As the fiber aspect ratio increases, the fiber takes a larger fraction of the composite load, and the time-dependent shear stress transfer between the matrix and fiber becomes important, so there is a significant change in the time constant as we add more fibers to the mix.

As the aspect ratio increases further, the composite begins to resemble a long fiber composite, and the shear stress transfer is no longer important since it is confined to end sections that are a trivial fraction of the overall fiber length [29]. Once the shear modulus of the matrix is not important, the model developed here is not needed, and as expected, the relaxation time constant for a continuous fiber composite (aspect ratio of 100,000 in Figure 7) is not affected by fiber content.

None of this behaviour has anything to do with chemical bonding or chain mobility hindrance at the fiber matrix interface; these phenomena are not affected by the fiber aspect ratio, and of course, are not part of the model.

# Given information:
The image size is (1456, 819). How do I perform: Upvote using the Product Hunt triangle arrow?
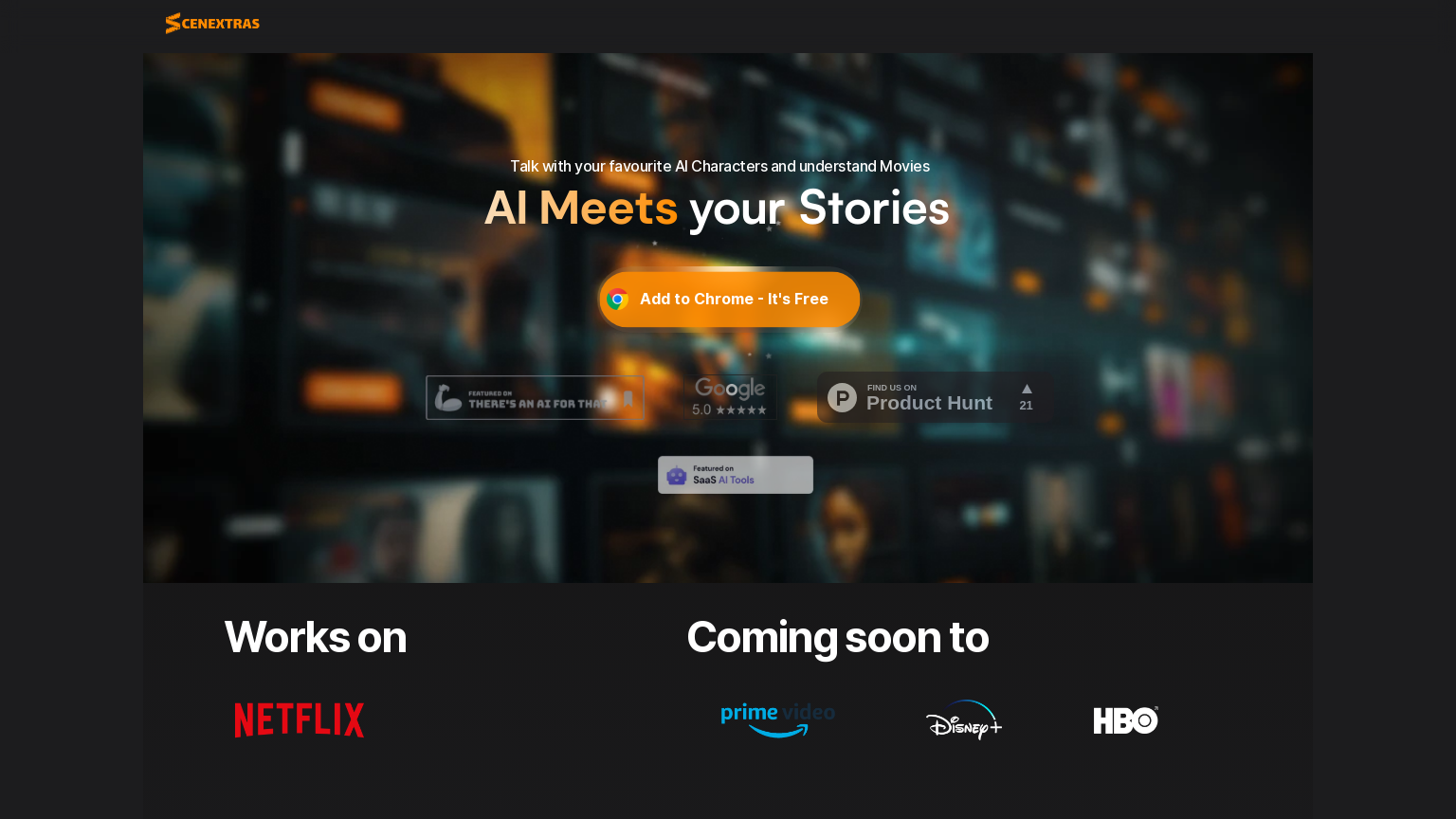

# The exercise:
Please write the next part of the passage on fiber aspect ratio and stress relaxation in composites, picking up after its final sentence.

# Answer to this problem:
4. Monte Carlo Finite-Element Analysis

4.1. Modelling Approach

To confirm the analytical results, finite element analysis using multiple trials with randomly deposited short fibers was conducted in Abaqus CAE. For this work, the matrix was defined as a viscoelastic material with an instantaneous elastic modulus of 1000 MPa, a long-term modulus of 500 MPa, a relaxation-time constant of 100 s, and a Poisson’s ratio of 0.5. The fibers were defined as E-glass fibers having an elastic modulus of 80 GPa and a Poisson’s ratio of 0.2; these values were obtained from the literature [37]. The fibers selected for this study had a diameter of 16 microns and a length of 260 microns.

The model consisted of a three-component system including a matrix, fibers, and a rigid body used to apply fixed displacement to the upper surface of the specimens, corresponding to a stress relaxation experiment. The matrix was defined as a 3D deformable object while the fibers were defined as beam elements with circular cross-sections for computational efficiency. An embedded constraint was applied between the matrix and fibers representing a perfect bond. The total number of fibers dispersed in the system was adjusted to represent various fiber volume fractions. The matrix mesh consisted of 2211 3D standard quadratic (C3D20R) elements while the fiber mesh consisted of 40 standard quadratic beam elements (B32) per fiber.

For each finite-element run, the positions of the fiber centres were randomly generated using a Python script. All fibers were aligned in the load direction. Five replicate simulations with differing but random fiber locations were conducted for each volume fraction.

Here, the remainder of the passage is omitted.